Aim of the task: Copy the records below word for word, from their first line through the line containing "Action: (x=232, y=73)", including both of those lines.

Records
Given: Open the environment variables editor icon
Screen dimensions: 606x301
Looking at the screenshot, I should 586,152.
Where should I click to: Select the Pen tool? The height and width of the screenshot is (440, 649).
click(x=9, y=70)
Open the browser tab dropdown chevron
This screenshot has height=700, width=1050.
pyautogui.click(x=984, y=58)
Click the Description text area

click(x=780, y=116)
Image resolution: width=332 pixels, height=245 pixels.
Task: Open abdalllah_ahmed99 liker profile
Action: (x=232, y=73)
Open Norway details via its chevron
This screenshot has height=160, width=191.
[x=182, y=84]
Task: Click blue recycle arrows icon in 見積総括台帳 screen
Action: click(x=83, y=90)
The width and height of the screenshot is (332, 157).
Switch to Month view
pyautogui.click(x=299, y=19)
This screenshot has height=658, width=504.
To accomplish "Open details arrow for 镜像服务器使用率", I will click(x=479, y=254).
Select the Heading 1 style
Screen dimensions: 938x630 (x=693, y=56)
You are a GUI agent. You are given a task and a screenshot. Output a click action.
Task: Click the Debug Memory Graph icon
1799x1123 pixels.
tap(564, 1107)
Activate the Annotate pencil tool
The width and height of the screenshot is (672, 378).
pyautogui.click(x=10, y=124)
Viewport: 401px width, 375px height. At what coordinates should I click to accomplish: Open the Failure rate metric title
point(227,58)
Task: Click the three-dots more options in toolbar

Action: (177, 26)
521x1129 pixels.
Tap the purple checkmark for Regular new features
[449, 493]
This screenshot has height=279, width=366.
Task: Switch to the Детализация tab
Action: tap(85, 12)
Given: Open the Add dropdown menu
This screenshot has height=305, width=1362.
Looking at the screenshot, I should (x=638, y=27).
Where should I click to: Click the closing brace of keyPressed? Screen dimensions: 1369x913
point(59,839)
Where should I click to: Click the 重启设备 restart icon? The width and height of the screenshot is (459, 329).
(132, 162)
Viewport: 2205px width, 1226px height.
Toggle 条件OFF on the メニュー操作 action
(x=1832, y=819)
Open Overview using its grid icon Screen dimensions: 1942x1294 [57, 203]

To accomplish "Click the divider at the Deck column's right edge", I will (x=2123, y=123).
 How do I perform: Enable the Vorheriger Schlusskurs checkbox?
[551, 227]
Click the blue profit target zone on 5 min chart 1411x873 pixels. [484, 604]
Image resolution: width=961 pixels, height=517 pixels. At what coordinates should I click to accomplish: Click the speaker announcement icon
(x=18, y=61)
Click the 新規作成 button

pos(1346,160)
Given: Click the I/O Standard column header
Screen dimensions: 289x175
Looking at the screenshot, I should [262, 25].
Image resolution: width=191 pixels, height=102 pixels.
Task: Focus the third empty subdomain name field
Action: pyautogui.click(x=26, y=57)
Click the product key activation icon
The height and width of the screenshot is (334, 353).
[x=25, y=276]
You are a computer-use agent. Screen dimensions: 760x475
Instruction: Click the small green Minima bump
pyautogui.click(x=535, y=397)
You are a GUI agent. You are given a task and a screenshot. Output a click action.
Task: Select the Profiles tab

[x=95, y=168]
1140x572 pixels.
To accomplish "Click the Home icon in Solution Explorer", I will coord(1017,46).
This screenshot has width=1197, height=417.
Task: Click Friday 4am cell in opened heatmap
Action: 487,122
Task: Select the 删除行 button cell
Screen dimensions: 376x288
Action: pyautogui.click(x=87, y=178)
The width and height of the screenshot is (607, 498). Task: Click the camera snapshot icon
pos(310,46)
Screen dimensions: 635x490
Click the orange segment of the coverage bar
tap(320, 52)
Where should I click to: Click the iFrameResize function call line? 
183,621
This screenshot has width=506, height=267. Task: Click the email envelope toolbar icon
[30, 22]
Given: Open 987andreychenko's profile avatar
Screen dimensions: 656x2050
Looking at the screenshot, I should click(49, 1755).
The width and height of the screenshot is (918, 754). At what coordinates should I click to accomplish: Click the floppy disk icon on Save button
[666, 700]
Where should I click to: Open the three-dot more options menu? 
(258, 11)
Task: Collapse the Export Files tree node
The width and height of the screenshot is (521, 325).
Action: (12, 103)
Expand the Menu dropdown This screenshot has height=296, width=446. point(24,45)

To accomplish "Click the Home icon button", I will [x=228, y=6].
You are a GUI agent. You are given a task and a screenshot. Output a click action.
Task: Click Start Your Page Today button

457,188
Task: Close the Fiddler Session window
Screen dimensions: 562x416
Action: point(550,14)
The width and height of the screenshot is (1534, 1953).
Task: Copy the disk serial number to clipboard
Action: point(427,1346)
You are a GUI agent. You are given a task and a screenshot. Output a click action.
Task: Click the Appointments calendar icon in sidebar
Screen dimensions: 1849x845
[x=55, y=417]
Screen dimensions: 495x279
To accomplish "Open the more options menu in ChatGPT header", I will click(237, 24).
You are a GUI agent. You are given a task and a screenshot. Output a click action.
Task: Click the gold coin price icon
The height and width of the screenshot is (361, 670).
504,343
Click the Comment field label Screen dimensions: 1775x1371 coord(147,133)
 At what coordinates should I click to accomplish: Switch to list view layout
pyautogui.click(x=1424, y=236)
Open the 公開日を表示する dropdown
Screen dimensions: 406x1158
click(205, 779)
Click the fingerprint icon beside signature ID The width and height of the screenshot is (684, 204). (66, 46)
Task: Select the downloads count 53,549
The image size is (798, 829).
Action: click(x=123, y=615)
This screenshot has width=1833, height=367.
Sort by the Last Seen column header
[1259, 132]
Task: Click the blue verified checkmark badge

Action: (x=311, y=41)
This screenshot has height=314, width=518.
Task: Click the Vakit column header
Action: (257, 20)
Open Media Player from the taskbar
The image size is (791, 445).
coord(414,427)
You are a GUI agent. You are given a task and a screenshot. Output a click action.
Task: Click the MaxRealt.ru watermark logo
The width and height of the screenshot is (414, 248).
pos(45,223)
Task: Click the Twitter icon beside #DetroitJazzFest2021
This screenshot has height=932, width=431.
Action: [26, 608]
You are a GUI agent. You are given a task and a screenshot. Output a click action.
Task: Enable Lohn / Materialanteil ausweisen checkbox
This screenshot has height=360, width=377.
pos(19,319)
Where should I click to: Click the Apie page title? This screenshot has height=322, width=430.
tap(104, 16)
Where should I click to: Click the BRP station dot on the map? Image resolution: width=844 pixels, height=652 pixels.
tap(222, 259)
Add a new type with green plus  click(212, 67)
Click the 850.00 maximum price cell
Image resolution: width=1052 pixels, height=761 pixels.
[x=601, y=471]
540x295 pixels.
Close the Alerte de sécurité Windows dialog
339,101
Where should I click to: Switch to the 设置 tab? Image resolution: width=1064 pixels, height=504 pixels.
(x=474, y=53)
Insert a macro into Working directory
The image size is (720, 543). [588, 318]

Exercise result:
Given: Open the environment variables editor icon
Screen dimensions: 606x301
Looking at the screenshot, I should 586,152.
Where should I click to: Select the Pen tool? The height and width of the screenshot is (440, 649).
click(x=9, y=70)
Open the browser tab dropdown chevron
This screenshot has height=700, width=1050.
pyautogui.click(x=984, y=58)
Click the Description text area

click(x=780, y=116)
Image resolution: width=332 pixels, height=245 pixels.
Task: Open abdalllah_ahmed99 liker profile
Action: (x=232, y=73)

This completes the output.